→ **GOAL OF THE EXERCISE**: The entries below contain a line with "You are a computer-use" and a line with "Instruction: Switch to the 播放列表 tab". Retype exactly everything from the first down to the second, both included, and nothing else.

Top of EXTRACTED ENTRIES

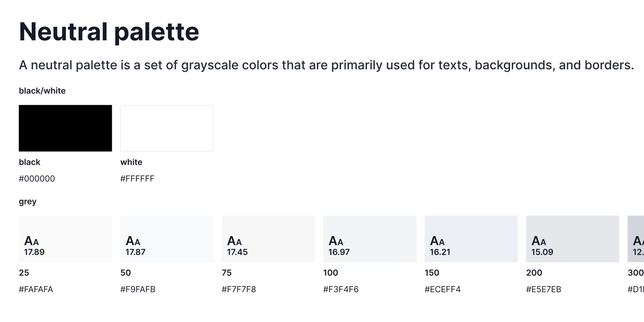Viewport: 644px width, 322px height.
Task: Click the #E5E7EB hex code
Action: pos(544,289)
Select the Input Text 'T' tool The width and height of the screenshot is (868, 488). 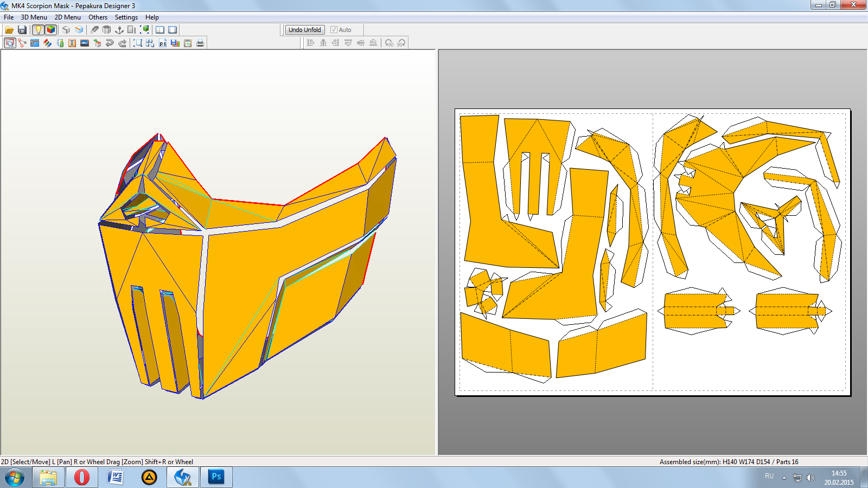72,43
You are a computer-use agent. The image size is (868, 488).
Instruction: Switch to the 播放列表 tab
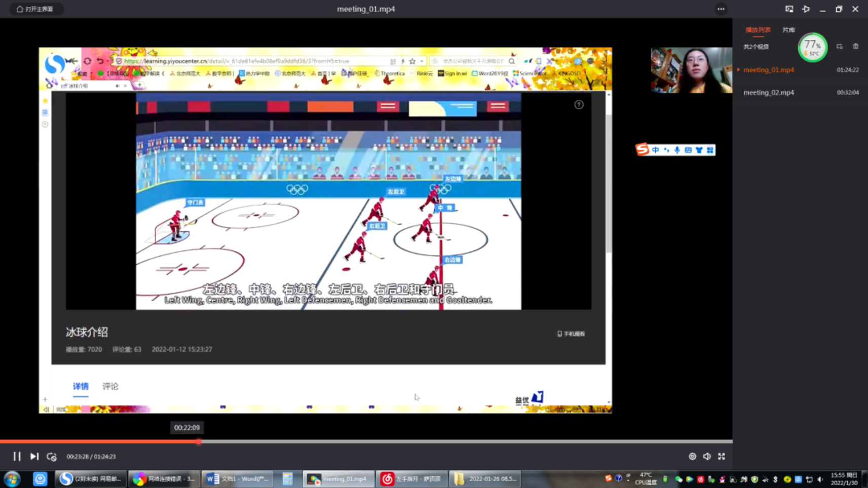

Bottom of EXTRACTED ENTRIES
Top of EXTRACTED ENTRIES

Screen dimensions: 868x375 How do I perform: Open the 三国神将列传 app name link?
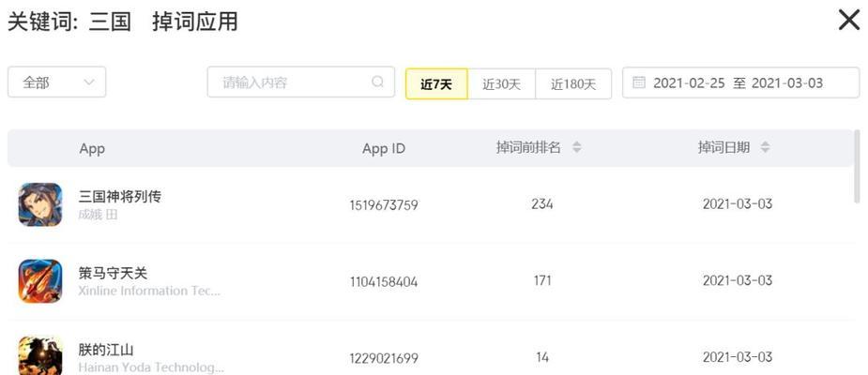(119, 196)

Bottom of EXTRACTED ENTRIES

→ **ANSWER FOR THIS EXERCISE**:
You are a computer-use agent. The image size is (868, 488).
Instruction: Switch to the 播放列表 tab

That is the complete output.